Underuse of Advanced Analytics Hurts Emerging Pharma Companies—Except When it Comes to Seeing No-See Physicians

Are “no-see” physicians actually as hard for reps to get into see as the name suggests? A new report suggests that label may have become a bit of a misnomer for many of the physicians it has been assigned to, as 73% of respondents to the 2019 Emerging Pharma Pulse Report from Beghou Consulting said their field sales representatives are successful at seeing so-called “no-see” HCPs.

For the report, titled What to Do With All This Data?, Beghou Consulting surveyed more than 100 pharmaceutical companies, 66% of which had annual sales of under $250 million, about the challenges they face surrounding data and their sales forces. But one aspect that they don’t find challenging is gaining access to physicians that many companies have classified as inaccessible.

“The ‘no-see’ label stems from past rep interactions when companies thought it smart to assume some physicians were ‘no-sees’ and tried to determine which ones to avoid assigning as targets,” says Beghou Partner Steve Trokenheim. “But it spiraled out of control. Reps started flagging not only the physicians they couldn’t get in to see, but also those they didn’t want to call on. Our report finds ‘no-see’ labels should be taken with a grain of salt. We recommend pharmaceutical companies assign reps to see these physicians—and if they can’t, then it should be noted. But it’s not a good idea to ignore some physicians only because they’re flagged in a database.”

While the report revealed this one area where some emerging pharma companies excel, it also found several areas where they struggle, particularly in the areas of data and analytics.

Underutilization of Advanced Analytics

For the most part, emerging pharma companies fail to fully utilize advanced analytics. Nearly 60% of respondents said they use advanced analytics “somewhat” or “to a limited extent” to generate commercial insights. However, companies realize that data management is a pressing concern for their organizations, and 29% of respondents named “organizing and storing data” as one of their top three commercial challenges.

“A lot of companies can get lost in this data deluge,” Trokenheim explains. “We’ve seen pharmaceutical companies purchase a variety of different data sources and then tell us that they don’t use them. One reason for that is because they don’t have good data management processes or a data management warehouse in place.”
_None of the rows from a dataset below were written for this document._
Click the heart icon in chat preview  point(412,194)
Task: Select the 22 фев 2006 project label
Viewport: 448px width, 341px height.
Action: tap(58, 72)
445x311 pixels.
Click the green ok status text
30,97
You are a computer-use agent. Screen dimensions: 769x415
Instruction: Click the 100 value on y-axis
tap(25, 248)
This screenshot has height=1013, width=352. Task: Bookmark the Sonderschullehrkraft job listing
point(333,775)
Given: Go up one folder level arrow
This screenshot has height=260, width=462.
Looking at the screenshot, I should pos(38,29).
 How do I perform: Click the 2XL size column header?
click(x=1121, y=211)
The report suggests that one way companies could get more out of their data is by moving to the cloud. However, while 43% of companies surveyed manage their sales and marketing data warehouse in the cloud, a large number (34%) continues to rely on an on-premises server for a data warehouse. According to the report, this means those companies are missing out on some of the efficiency-enhancing features of the cloud—including increased mobility and access to data, as well as easier and more frequent updates.
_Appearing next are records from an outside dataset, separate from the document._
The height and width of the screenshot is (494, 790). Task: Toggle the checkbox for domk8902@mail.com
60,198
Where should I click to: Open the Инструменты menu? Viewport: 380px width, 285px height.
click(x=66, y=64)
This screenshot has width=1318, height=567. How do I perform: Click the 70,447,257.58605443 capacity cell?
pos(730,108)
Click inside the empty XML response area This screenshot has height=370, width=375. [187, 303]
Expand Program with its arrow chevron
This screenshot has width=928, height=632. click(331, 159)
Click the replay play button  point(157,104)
“The cloud has only been around for a few years and offers great potential for conducting analytics powerfully and flexibly, but some companies have already voiced concerns about the safety and privacy of their data,” Trokenheim says. “Companies need to realize the lack of information and awareness in terms of the cloud’s many advantages and minimal security risks. Companies that run cloud platforms, such as Microsoft and Amazon Web Services, understand how to address data security issues.”

Inability to Retain Sales Force

A majority of respondents also said that analytics and modeling only play a “moderate” role in their incentive compensation plan design. And at the same time, the report found that many companies struggle to retain their sales reps. More than 30% of respondents identified “retaining sales people after launch” as a top challenge, and 36% said their companies have annual sales force turnover of more than 20%.

Trokenheim provides a recent example of how the lack of analytics and modeling involved in an incentive compensation plan design could ultimately hurt a pharmaceutical company’s bottom line. As he explains, when one of the products wasn’t doing well, it increased the bonus for that product. But a few quarters later, another product was struggling, so it bumped up the incentive for that one. Only that move caused the first product to fall behind. Trokenheim says this situation can be prevented.

“Instead of making changes haphazardly, the company should have reviewed all available data, simulated various scenarios, and determined how to optimize its portfolio’s performance,” Trokenheim says. “That’s one example of how you can analyze data, look at the big picture, and determine the ultimate path forward—instead of following a more simplified approach that can lead to trouble.”

Trokenheim adds that this same lesson could be applied to territory alignment, where only 21% of respondents said they use advanced analytics. A poorly executed territory alignment can lead to disparate payouts in neighboring territories, which can also negatively impact a rep’s motivation and cause them to leave.

“There is a lot of room for improvement,” Trokenheim concludes. “Emerging pharma companies often develop very niche, specialized products and operate with small and lean teams that can really benefit from using advanced analytics to its full potential. And if they don’t use it, then they may find their competitors doing something they’re not—and risk falling behind.”